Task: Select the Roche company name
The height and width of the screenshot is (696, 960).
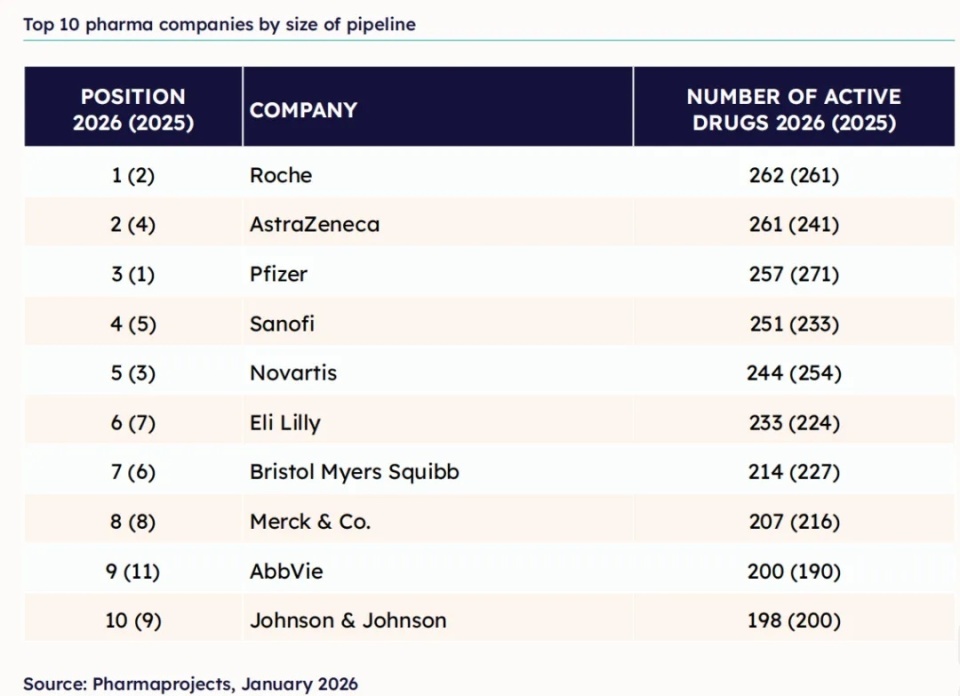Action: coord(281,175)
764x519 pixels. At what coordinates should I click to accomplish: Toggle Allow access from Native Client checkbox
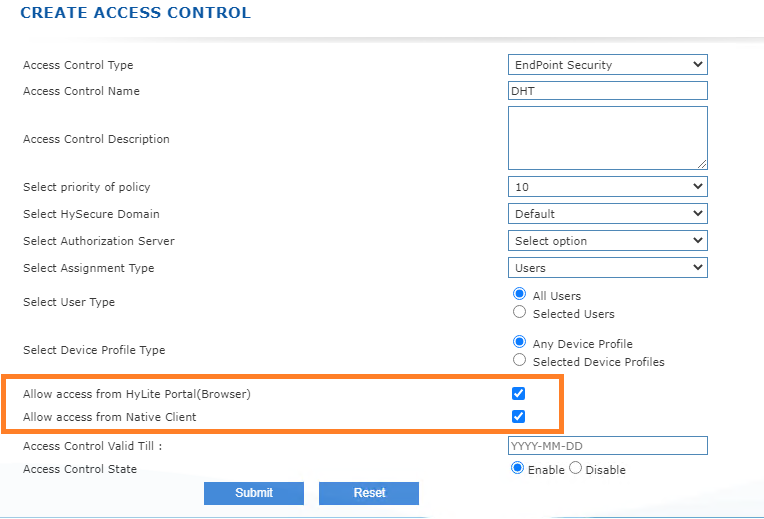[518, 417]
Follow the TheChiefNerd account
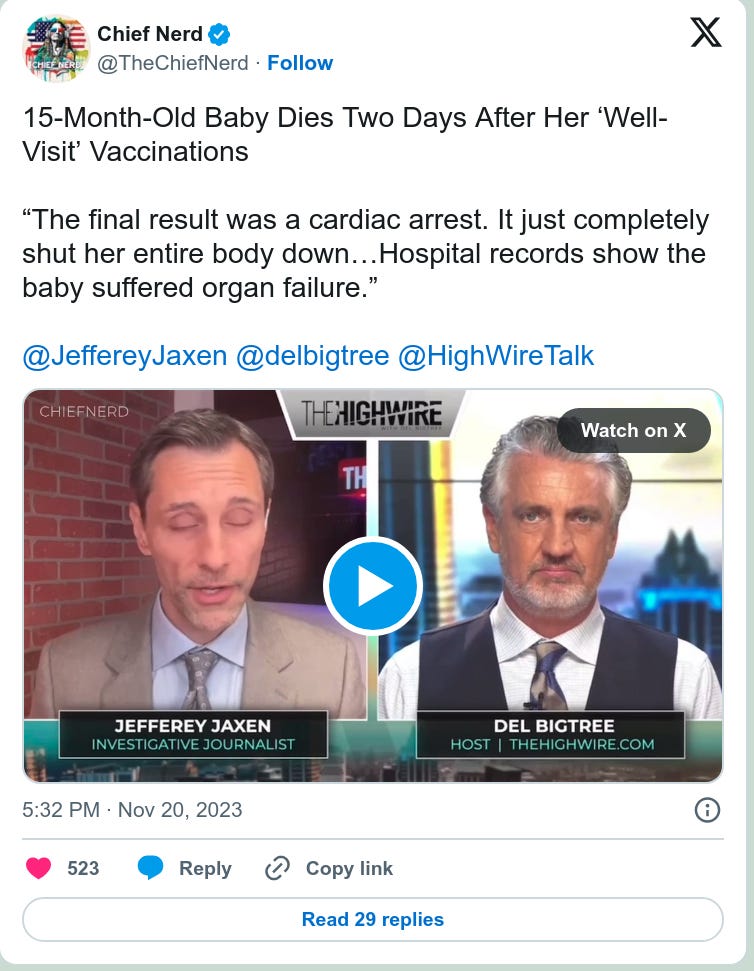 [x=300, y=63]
***
ASSIGNMENT
When you reach the line containing "The height and" in the listing above, reproduce it and every line after it through the last, exactly; omit the pictures.

TASK RESPONSE
The height and width of the screenshot is (696, 960).
Action: coord(281,175)
764x519 pixels. At what coordinates should I click to accomplish: Toggle Allow access from Native Client checkbox
[518, 417]
Follow the TheChiefNerd account
 [x=300, y=63]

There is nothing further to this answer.